Interpreting your winter weather forecast

January 27, 2016


Jordan Smith
Zenith News

When watching the weather report, you often hear of warm and cold fronts, but what exactly are those? In a general sense, a cold front is the point at which colder air moves into an area that had been previously warmer.
A hot, humid summer day may become much more agreeable as a cold front moves in, often bringing stormy weather with it. Winds behind a cold front, usually from the west or northwest, propel colder air forward, which pushes warm air up and creates cumulus clouds.

A warm front is the point at which warmer air moves into a colder area. The warm air rides up over colder air, often ascending 3,000 feet about 100 miles ahead of where it first began rising. Lower, thicker clouds exist at this point, while high, thin clouds can be a few hundred miles ahead of the front.

During winter, warm fronts sound like good news, but they can bring forth hazardous weather. A “wintry mix” of snow, sleet, and/or freezing rain requires relatively warm air during cold months. High above the earth, air temperatures are literally freezing—that is to say, below 32 degrees Fahrenheit.

An approaching winter warm front can result in above-freezing air being pushed up above freezing air, creating an inversion that results in above-freezing air sandwiched between the colder temps above and below it.


Meteorologists refer to this as an “elevated warm layer” or a “melting layer.” Snow beginning high above melts into rain as it enters this warmer air pocket, only to refreeze into tiny ice pellets, or sleet, as it plunges down into the thicker layer of cold air nearer to the ground.

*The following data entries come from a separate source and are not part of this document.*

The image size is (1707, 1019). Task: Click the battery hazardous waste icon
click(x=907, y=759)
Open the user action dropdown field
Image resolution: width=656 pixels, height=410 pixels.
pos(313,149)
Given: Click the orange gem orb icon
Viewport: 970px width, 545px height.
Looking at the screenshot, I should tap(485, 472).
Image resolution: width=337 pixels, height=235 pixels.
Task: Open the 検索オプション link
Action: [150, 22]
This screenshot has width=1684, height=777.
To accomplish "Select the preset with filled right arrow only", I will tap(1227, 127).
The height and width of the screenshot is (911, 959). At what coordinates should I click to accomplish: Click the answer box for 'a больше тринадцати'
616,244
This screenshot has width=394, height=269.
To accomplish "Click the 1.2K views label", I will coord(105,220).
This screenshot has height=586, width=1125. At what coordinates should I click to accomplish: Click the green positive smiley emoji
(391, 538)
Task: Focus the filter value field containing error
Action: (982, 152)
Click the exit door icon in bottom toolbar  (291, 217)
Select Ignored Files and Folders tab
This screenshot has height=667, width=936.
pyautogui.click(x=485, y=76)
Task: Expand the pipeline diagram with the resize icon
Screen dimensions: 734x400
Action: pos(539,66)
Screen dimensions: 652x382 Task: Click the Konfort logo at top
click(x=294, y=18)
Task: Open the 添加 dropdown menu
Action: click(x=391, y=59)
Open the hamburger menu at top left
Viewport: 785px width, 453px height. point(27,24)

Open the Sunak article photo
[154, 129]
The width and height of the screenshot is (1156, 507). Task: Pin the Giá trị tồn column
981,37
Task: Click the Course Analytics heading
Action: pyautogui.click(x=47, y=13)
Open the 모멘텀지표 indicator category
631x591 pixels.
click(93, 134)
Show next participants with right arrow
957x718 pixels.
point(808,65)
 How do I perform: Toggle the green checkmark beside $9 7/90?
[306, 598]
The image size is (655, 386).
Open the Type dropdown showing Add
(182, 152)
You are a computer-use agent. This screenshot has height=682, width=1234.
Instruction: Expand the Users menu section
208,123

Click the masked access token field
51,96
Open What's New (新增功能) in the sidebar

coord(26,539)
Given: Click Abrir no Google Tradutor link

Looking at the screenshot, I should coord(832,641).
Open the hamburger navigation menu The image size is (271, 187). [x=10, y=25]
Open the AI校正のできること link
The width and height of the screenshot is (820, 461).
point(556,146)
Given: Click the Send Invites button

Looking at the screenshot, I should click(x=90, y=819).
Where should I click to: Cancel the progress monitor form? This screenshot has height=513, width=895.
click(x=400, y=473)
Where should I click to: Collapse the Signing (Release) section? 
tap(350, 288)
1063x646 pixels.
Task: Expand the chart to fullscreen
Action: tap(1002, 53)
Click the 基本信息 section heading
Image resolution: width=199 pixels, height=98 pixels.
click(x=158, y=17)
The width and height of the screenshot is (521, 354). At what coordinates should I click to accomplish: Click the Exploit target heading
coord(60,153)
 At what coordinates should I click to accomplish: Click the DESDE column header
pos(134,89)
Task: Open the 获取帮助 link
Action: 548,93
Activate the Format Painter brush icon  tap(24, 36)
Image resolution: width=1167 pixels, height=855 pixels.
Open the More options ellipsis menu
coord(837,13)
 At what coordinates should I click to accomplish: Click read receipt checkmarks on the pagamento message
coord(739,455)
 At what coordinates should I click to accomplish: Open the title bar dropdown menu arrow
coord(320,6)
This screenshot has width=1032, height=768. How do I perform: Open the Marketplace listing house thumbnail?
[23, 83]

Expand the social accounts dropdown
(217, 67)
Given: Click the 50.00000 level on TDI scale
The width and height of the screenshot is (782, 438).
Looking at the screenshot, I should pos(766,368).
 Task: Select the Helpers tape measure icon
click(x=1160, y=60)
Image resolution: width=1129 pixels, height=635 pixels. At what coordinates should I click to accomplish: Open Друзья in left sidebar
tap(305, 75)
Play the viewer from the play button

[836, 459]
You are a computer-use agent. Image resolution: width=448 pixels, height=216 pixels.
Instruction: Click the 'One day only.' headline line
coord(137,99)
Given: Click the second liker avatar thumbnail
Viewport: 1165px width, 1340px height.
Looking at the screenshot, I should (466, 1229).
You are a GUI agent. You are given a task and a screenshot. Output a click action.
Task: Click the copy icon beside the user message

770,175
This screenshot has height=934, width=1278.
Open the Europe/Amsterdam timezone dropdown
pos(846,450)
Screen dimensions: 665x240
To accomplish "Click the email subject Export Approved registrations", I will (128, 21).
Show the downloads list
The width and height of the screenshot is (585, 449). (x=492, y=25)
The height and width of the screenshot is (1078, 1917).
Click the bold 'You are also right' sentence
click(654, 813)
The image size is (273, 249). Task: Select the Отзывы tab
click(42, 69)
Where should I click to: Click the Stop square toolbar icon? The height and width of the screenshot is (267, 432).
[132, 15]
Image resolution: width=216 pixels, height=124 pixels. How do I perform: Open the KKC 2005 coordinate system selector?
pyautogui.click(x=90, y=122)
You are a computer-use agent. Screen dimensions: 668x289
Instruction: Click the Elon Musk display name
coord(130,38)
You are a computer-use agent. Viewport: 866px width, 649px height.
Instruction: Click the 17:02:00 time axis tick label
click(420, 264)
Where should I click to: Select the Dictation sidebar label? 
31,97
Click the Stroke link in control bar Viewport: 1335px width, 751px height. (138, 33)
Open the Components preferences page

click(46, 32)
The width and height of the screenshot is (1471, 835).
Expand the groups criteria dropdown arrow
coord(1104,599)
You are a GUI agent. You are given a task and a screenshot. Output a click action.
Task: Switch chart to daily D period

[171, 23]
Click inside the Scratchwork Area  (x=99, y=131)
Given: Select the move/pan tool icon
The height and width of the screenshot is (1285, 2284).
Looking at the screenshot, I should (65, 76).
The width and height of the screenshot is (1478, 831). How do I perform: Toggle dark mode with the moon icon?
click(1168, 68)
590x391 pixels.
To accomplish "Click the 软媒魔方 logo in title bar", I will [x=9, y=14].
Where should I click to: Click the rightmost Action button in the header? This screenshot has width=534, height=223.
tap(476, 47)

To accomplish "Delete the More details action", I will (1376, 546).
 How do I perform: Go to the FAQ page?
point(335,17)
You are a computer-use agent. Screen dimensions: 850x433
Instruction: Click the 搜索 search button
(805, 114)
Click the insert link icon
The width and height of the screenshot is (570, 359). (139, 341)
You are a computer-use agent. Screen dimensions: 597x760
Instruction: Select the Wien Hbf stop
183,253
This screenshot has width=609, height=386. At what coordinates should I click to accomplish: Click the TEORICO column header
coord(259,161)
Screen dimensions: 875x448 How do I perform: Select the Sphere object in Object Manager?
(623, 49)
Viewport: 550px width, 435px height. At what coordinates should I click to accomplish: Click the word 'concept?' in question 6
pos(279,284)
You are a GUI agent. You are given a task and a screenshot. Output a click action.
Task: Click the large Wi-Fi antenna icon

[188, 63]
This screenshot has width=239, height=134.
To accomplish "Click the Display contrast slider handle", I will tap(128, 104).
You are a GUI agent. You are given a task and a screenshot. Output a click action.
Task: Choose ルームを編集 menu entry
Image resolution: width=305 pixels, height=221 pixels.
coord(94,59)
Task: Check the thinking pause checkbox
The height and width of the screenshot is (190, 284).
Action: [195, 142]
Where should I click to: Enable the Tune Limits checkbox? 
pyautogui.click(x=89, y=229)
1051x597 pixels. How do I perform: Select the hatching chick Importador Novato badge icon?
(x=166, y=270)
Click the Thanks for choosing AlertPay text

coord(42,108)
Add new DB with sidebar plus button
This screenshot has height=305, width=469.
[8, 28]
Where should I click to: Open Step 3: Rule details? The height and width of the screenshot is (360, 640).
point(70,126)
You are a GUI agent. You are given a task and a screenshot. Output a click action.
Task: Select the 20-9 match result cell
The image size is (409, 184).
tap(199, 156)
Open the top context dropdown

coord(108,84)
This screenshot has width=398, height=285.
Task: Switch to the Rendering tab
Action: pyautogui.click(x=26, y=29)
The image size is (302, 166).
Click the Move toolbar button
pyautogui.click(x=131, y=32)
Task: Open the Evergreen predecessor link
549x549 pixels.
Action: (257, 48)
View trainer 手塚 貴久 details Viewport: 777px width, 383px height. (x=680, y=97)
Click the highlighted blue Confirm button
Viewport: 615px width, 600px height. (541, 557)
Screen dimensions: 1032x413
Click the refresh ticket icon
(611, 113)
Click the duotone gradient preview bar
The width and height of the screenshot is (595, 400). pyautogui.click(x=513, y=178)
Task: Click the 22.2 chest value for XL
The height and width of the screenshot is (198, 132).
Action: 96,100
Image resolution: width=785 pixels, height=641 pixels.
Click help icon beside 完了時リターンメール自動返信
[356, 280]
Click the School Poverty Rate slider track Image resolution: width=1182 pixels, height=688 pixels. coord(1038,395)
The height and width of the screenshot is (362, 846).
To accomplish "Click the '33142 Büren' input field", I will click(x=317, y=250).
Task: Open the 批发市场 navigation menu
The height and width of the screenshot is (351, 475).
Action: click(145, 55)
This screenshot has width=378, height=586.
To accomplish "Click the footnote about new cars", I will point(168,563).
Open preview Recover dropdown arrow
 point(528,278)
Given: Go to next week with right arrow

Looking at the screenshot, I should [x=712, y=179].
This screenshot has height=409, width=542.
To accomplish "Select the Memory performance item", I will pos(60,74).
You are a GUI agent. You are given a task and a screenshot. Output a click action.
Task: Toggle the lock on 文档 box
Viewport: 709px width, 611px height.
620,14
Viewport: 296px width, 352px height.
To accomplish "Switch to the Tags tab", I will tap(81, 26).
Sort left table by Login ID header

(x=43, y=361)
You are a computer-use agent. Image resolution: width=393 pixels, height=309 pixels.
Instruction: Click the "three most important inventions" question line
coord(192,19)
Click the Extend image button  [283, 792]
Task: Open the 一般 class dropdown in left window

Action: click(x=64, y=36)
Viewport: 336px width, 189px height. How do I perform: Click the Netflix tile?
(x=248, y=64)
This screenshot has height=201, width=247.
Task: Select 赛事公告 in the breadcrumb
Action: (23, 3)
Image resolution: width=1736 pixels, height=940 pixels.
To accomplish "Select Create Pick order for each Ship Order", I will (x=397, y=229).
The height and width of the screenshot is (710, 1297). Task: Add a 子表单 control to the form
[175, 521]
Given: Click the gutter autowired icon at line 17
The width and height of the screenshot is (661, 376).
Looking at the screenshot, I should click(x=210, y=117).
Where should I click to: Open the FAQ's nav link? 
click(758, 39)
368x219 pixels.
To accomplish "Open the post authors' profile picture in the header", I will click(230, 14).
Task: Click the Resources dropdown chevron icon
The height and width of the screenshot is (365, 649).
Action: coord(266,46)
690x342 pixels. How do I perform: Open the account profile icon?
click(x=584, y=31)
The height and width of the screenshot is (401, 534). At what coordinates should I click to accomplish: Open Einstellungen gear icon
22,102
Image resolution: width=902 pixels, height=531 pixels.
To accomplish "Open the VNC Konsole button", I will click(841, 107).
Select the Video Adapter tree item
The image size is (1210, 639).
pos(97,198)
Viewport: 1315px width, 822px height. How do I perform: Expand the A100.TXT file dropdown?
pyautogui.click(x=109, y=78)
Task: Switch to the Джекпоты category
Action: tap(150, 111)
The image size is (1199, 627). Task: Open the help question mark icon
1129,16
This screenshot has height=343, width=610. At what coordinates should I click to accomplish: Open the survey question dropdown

Between December 15 and 16, 2005, such a warm front resulted in an ice storm in the southeastern US. A weather balloon launched near Roanoke, Virginia, on the morning of the 15th indicated a cold-warm-cold air sandwich, as well as sufficient water vapor for significant precipitation, foretelling imminent trouble.

By noon, weather reports ranged from 68 degrees and no precipitation over Panama City, Florida, to 27 degrees and sleet over Roanoke. Athens, Georgia, reported a temp of 34 degrees and rain, while Hickory, North Carolina, was at 32 degrees under freezing rain.

In Hickory, snow high above melted as it entered the warm pocket, then became super-cooled to below 32 degrees, while remaining liquid as it entered the lower cold air pocket. This instantly became ice as it landed. Over in Roanoke, the warm layer was thinner and the lower cold layer was thicker, which resulted in snow only partially melting before refreezing into sleet.

The National Weather Service declares an ice storm when freezing rain persists for several hours and results in a buildup of ice. When such an ice storm is forecast, folks are strongly advised to stay off the roads.

A far more common type of winter precipitation is snow. While capable of making roads hazardous, snow is usually much easier to deal with than ice. Clouds form where rising air causes moisture to ascend and prevents it from falling back down. When the drops grow too heavy for the air to hold them up, they fall to earth as snow.

Snow forms in many different ways, but it is not simply frozen rain. First, slowly rising air holds up the water drops and ice crystals. Next, water vapor condenses around a nucleus, remaining a super-cooled liquid, though it is below freezing.

Freezing rain occurs when super-cooled drops freeze as they enter below-freezing air. If a tiny particle is the right shape, it will turn to ice. When there is sufficient moisture in the air high above, temperatures between three and ten degrees above zero can cause individual crystals to grow into a six-armed crystal, or a dendrite.

As falling snow collides with super-cooled water, they stick together and freeze, known as riming, which transforms ice crystals into what’s called graupel, or soft hail. But if unrimed crystals fall into warmer air, they melt, and the water holds them together in large flakes.

Identical snowflakes do exist, but they’re very rare. The air temperature determines the shape of the crystals. Temperatures of 25 to 32 make for thin hexagonal plates. Temps of 21 to 25 result in long, thin needle shapes. Temps of 14 to 21 degrees make for hollow columns that are hexagonal cylinder shapes. Finally, temps of 10 to 14 degrees, make for sector plates, which are the classic six-armed snowflake shapes.

Snow forms all year-round, but most of the time we can’t see it. Rain or snow that evaporates into dry air before reaching the ground is called virga. You can often spot virga when you see precipitation extending from a distant cloud without making it all the way to the ground.

El Niño has resulted in above average temps this winter and it’s expected to last into spring, with our dry weather making snow harder to come by. That will change in February, as average precipitation is spread out across the entire month, resulting in small amounts of snow nearly every day. Very cold temperatures are expected early on, warming up towards Valentine’s Day.